La delincuencia ataca, lastima, daña; afecta el presente y atenta al futuro, incluso es capaz de borrar tu historia, tu legado, tu herencia.
Te arrebata recursos, la tranquilidad, la paz, la confianza en los demás, hasta tu salud y la de las personas cercanas a ti.
La delincuencia victimiza.
Cuando somos víctimas nos mueve, o paraliza, el dolor de lo perdido, buscamos la reivindicación, el pago, la compensación.
Buscamos recuperar, volver a vivir como estábamos antes de la transgresión, ser resilientes… Eso no es posible.

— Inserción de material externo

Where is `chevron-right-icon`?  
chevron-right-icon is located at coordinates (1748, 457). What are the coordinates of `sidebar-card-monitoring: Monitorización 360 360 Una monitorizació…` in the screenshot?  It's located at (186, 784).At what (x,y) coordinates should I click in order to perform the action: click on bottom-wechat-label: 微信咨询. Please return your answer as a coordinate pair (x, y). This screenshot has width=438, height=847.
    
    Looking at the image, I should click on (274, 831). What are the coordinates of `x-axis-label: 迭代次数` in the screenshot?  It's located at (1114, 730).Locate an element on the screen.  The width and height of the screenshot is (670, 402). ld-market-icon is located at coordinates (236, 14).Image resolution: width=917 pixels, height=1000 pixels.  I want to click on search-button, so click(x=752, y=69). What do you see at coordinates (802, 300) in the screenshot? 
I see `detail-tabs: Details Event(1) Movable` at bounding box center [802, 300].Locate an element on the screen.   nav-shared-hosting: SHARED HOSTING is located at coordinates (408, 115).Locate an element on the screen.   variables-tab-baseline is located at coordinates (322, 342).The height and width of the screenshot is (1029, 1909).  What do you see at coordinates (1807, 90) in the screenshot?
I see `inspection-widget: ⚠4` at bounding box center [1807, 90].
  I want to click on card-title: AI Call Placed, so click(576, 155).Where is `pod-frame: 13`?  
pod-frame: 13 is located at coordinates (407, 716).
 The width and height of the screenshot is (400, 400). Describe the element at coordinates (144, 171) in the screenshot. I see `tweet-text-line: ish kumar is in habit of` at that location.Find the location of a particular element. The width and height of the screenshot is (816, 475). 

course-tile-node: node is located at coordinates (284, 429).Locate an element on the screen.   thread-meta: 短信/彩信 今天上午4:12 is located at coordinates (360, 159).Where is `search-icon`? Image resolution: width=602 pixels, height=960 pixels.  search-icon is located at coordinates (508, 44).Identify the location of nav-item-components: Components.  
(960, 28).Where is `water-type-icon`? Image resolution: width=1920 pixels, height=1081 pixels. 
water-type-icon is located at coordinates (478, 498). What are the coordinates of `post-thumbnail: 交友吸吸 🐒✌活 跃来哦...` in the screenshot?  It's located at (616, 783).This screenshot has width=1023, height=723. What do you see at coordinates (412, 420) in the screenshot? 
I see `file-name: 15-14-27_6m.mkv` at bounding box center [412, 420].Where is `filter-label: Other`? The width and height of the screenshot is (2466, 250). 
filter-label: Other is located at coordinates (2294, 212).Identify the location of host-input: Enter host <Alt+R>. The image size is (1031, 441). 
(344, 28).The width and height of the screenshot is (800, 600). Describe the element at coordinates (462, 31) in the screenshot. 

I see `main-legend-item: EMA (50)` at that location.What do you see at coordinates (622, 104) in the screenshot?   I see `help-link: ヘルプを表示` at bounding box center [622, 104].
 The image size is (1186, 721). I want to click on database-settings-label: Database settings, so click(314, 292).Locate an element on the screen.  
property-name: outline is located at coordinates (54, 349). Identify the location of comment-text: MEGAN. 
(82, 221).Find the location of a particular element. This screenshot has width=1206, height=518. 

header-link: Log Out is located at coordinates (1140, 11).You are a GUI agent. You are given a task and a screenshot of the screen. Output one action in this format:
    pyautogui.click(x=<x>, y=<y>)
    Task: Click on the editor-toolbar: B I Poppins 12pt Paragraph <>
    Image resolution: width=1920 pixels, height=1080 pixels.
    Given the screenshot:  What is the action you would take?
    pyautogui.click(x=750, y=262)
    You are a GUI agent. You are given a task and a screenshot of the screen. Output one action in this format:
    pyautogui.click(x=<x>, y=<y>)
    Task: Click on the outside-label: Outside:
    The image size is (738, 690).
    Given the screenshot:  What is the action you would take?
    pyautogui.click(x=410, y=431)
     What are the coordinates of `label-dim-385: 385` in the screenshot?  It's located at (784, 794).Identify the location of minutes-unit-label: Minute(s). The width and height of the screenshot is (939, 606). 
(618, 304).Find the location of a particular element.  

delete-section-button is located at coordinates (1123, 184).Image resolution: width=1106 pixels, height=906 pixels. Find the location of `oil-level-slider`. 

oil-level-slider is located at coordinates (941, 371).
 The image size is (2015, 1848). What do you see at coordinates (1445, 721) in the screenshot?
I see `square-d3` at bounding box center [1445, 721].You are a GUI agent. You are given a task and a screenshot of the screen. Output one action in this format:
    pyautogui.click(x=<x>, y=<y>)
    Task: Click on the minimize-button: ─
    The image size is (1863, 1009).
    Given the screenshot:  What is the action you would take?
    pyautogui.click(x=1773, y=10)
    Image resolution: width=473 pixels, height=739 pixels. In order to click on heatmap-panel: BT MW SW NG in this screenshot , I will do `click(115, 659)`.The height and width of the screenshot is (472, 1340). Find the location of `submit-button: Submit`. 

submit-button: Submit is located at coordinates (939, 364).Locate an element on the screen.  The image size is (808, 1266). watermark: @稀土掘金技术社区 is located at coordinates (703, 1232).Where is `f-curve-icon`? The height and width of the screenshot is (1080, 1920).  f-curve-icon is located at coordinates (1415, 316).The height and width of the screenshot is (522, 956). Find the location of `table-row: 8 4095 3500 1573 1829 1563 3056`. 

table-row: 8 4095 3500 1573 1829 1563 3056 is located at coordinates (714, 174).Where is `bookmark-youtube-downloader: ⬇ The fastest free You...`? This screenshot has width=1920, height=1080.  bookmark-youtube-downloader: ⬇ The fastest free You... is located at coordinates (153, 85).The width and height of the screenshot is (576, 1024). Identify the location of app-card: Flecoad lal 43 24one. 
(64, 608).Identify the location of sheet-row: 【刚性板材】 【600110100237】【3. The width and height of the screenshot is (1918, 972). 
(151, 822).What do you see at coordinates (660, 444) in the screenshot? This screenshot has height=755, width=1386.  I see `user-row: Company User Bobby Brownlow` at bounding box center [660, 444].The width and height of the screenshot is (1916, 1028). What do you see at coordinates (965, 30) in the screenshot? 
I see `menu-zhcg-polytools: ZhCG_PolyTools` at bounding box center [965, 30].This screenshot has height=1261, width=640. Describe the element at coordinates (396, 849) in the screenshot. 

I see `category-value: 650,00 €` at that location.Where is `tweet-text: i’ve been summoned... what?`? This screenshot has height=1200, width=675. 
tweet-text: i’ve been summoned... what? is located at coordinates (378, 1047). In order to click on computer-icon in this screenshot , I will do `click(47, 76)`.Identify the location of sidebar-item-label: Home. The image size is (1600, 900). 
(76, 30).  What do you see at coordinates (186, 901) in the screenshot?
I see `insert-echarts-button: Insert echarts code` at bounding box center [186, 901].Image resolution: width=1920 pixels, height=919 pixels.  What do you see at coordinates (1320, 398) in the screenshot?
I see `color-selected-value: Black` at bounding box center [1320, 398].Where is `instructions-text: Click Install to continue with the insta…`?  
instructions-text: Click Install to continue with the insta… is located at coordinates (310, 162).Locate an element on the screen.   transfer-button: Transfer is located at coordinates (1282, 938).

Sobrevivir a un ataque de la delincuencia implica comprender que no seremos los mismos de antes.
Las heridas y pérdidas dejan huella en nuestro ánimo, en nuestro cuerpo, en nuestra alma; reconocerlo permite cuidarnos para sanar y construir a partir de la experiencia; redefinirnos y reinventarnos.
¿Perdonar?
Sí, por salud.
Primero a ti mismo y después al prójimo; más no olvidar. Confiar en los demás es saber de lo que cada persona es capaz de hacer, para bien o para mal.
Después de un ataque de la delincuencia hay que aprender y crear para trascender.